What this exercise asks:
1. What is the Spanish translation of this sentence from the article on the television film The Secret Night Caller: "After this, Fred confesses his lewd desires to a psychiatrist."?
2. How would you sum up the article on the television film The Secret Night Caller in two sentences?
3. Could you go on with the article on the television film The Secret Night Caller from where it stops?

Excerpt:
- Genre: Drama
- Written by: Robert Presnell Jr.
- Directed by: Jerry Jameson
- Starring: Robert Reed Hope Lange Sylvia Sidney Robin Mattson
- Country of origin: United States
- Original language: English

Production
- Running time: 90 min.
- Production companies: Chuck Fries Productions, Inc. NBC Entertainment

Original release
- Network: NBC
- Release: February 18, 1975

= The Secret Night Caller =

1975 American television film

The Secret Night Caller, is a 1975 American television film directed by Jerry Jameson.

== Plot ==
Husband, father and IRS tax agent Fred Durant, despite being a respected suburbanite, is often plagued by lewd thoughts. To satisfy his thoughts, in the evening, he anonymously calls women and releases his perverse thoughts on them. During one of these calls, Charlotte, a coworker who works in Fred's office hears these calls and is so shocked by them that she winds up hospitalized after a car accident. After this, Fred confesses his lewd desires to a psychiatrist.

After being emasculated by his wife and mother, Fred empowers himself with obscene phone calls. Later, he attacks his wife and a stripper who shames him. In the final act, Fred drunkenly babbles about his regrets and his sexless marriage prior to exploding with rage.

== Production ==
It was released in February 18, 1975 on NBC.

Source information:
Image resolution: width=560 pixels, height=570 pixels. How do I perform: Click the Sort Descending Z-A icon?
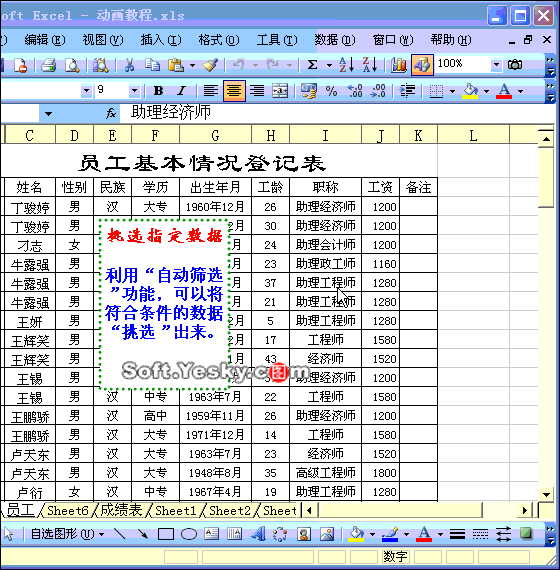coord(370,65)
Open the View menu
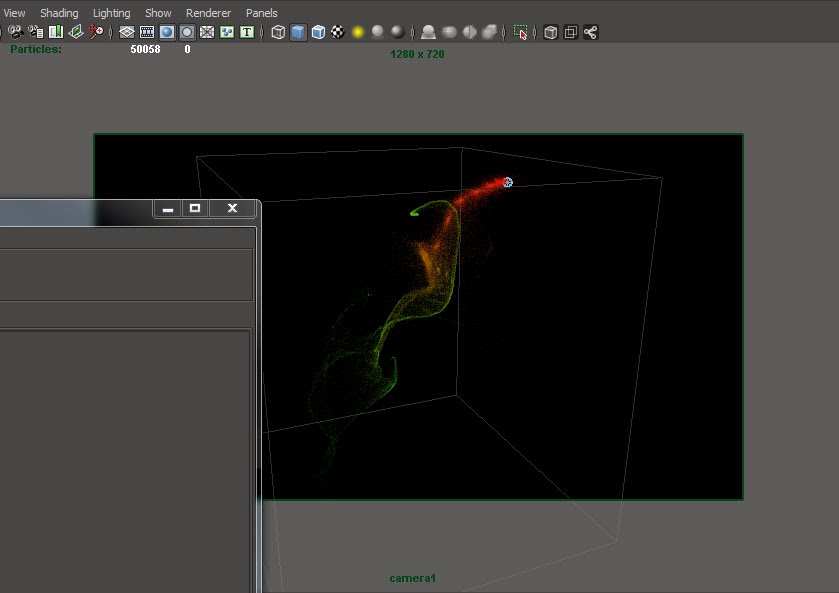This screenshot has width=839, height=593. [x=15, y=13]
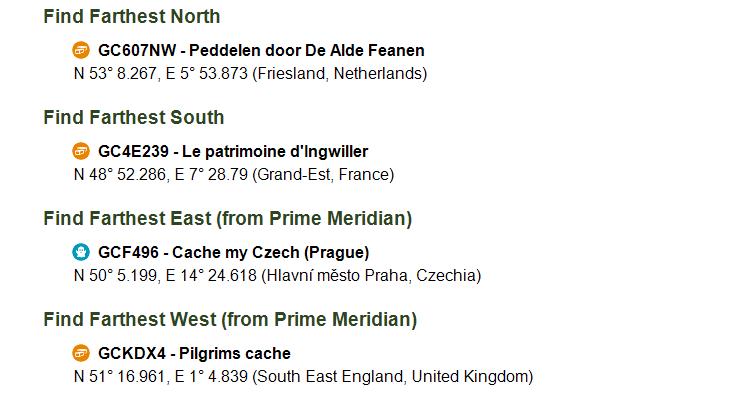Click the Find Farthest South heading

point(133,117)
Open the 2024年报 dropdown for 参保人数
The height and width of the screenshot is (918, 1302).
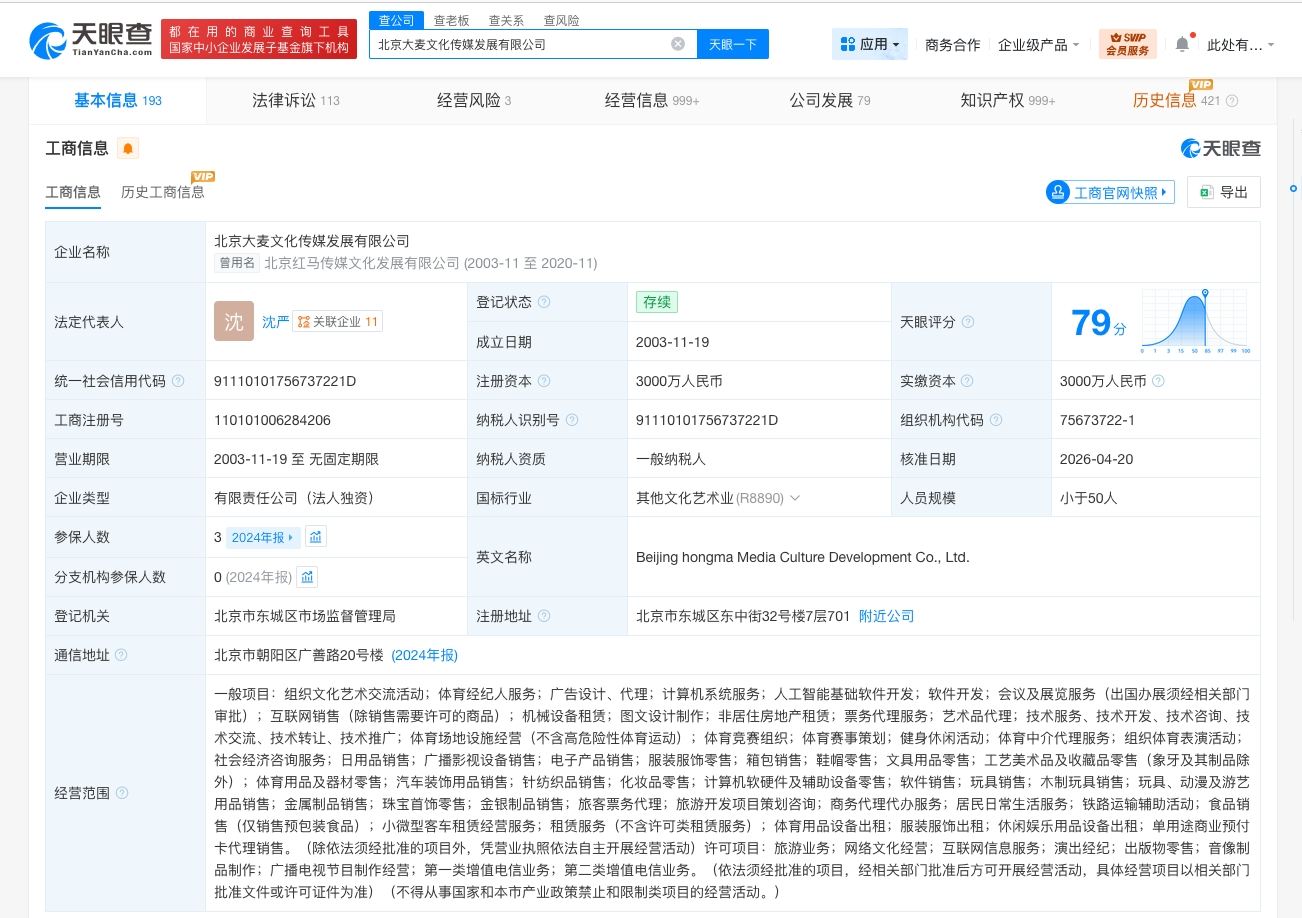pyautogui.click(x=263, y=537)
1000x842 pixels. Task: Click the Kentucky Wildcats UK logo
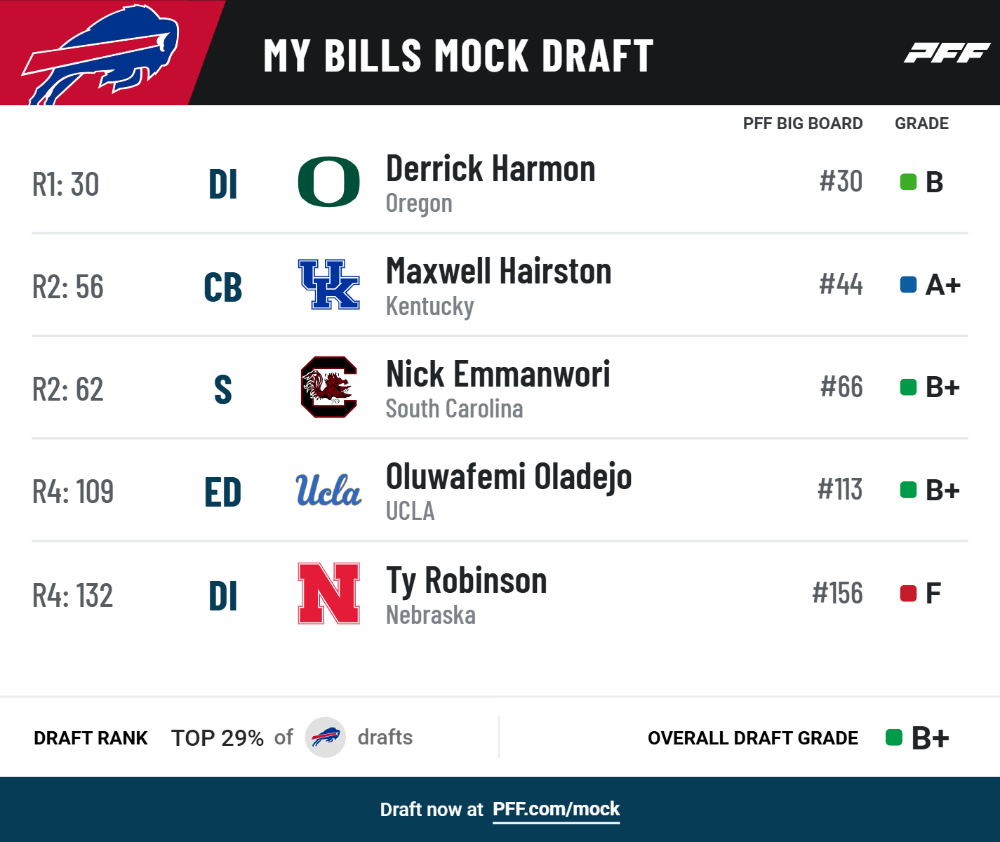point(328,284)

Answers in order:
1. Después de esto, Fred le confiesa sus deseos lascivos a un psiquiatra.

2. The Secret Night Caller is a 1975 American television film directed by Jerry Jameson and released on NBC on February 18, 1975. It follows Fred Durant, a respected suburban IRS tax agent, husband and father who makes anonymous obscene phone calls to women at night, confesses his lewd desires to a psychiatrist, and later attacks his wife and a stripper.

3.
== Reception ==
Steven Puchalski of Shock Cinema Magazine criticized the script's psychology, stating that it was "all too simplistic" and called the finale a "mess of bad decisions and violence." However, he did praise Robert Reed's performance as Durant, saying "Damn, I didn't think Reed had it in him!". He also stated, "you almost begin to sympathize with this disturbed schmuck." when referring to Durant's mental breakdown. Cranky Lesbian also praised Reed's performance, stating it was "wonderfully sensitive" and "tightly controlled". She criticized the film's tonal shifts, noting that although the first half was "relatively amusing," the second half became "just plain dark".

Lisa Marie Bowman of The Shattered Lens noted that Durant was meant to come across as being the exact opposite of Mike Brady of The Brady Bunch, stating that "whereas Mike Brady was the perfect father, Freddy is cold, distant, and repressed". She stated that although Fred was surrounded by a "fine" supporting cast, it was "impossible not to associate Robert Reed with the show". A reporter of The Evening News also noted the contrast, stating that the role of Durant was "offbeat casting for Reed".